**REQUIRED ACTION**
Please resume the relationship advice answer, writing on from its last sentence.

**SELECTED EXCERPT**
= Beginning of Section =
Ans: Open communication with your wife can be incredibly valuable, even if it feels awkward or difficult. Sharing your feelings of detachment and asking her how she feels might provide clarity about where you both stand and whether there’s a willingness to work on rebuilding the connection. Counseling or therapy, either individually or as a couple, can also be a safe space to explore these issues further.

Regarding your feelings for the woman at work, it’s essential to approach this with caution. While the connection might feel exciting and fulfilling, it’s important to ask yourself whether pursuing it is truly in alignment with your values and long-term goals. She also appears to have unresolved feelings toward her boyfriend, which adds another layer of complexity. Relationships born from a place of emotional vulnerability often carry risks, and it’s worth reflecting on whether this is about genuine compatibility or an escape from current challenges.
= End of Section =
Stored records:
= Beginning of Section =
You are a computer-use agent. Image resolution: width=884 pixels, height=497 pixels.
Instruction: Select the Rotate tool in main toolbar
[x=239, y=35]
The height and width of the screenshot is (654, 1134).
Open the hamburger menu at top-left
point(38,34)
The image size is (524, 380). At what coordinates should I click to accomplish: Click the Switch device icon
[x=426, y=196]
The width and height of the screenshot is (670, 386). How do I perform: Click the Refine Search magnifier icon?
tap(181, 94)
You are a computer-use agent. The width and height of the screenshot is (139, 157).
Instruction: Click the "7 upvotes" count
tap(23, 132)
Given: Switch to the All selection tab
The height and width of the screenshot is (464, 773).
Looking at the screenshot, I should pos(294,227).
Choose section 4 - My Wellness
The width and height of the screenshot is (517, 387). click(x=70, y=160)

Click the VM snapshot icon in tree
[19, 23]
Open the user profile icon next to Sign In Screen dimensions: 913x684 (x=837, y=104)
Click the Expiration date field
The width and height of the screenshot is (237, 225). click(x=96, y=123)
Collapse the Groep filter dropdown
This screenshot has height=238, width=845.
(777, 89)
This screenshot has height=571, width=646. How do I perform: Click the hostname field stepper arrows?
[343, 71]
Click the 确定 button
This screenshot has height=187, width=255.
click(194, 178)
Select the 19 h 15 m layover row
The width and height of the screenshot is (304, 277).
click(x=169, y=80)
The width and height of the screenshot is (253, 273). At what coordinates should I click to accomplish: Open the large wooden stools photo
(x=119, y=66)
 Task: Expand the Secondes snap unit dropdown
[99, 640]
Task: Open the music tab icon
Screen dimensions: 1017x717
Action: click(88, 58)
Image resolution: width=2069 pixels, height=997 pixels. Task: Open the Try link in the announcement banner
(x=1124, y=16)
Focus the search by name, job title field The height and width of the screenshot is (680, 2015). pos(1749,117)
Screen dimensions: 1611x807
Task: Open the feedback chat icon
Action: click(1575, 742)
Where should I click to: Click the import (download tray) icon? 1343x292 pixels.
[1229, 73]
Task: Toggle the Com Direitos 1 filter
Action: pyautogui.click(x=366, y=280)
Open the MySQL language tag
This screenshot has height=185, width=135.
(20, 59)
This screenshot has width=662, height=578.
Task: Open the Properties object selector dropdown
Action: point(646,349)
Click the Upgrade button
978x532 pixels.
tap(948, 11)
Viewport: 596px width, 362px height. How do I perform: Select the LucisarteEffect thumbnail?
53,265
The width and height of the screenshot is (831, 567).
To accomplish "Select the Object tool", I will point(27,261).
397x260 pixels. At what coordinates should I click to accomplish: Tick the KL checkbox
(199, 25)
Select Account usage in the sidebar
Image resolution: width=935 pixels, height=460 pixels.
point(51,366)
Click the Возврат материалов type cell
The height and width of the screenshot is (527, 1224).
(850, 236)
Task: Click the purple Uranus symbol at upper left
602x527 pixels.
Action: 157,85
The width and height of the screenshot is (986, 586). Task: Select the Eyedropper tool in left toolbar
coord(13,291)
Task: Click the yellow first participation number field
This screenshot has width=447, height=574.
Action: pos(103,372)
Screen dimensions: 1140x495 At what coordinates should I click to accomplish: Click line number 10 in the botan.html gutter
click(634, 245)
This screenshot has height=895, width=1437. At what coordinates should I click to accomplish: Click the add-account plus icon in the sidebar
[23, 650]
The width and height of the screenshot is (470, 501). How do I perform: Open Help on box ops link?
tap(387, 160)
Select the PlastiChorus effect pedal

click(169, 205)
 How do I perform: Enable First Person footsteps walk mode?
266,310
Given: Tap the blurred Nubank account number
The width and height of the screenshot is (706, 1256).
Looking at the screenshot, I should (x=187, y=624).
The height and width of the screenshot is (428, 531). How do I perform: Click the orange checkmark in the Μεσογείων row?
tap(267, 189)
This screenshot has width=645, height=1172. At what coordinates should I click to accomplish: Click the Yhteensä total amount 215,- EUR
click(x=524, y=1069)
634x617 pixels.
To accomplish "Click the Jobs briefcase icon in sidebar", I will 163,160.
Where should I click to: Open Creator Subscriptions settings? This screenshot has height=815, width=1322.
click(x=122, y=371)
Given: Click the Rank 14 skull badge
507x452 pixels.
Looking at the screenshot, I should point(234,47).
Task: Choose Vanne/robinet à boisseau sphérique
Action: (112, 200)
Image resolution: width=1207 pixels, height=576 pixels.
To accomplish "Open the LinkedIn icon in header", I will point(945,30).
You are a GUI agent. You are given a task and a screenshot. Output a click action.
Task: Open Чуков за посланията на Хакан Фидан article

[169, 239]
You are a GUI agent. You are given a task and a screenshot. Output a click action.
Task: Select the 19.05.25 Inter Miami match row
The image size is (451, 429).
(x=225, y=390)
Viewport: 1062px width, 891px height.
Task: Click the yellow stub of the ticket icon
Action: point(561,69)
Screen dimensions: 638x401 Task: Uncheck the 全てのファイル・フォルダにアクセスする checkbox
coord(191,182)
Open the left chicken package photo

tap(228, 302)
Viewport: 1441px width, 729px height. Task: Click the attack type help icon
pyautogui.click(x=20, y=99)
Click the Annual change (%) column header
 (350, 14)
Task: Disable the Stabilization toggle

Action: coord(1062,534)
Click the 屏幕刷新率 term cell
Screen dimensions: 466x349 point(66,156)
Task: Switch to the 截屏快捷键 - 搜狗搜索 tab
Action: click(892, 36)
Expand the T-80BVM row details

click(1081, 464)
= End of Section =
**ANSWER**
Your child is also a significant factor to consider. Decisions about your personal relationships inevitably affect your family dynamics, and it’s worth reflecting on what stability and clarity mean for them at this stage in their life.

Take some time to focus on self-reflection. What do you truly want for yourself, your marriage, and your future? What steps can you take to address the current disconnection, whether through repair or a mutual decision to move forward separately? Acting from a place of clarity and integrity will help you feel more grounded and less conflicted about your path forward. You deserve fulfillment, but ensuring that it’s built on a foundation of honesty and thoughtfulness will bring lasting peace, not just temporary relief.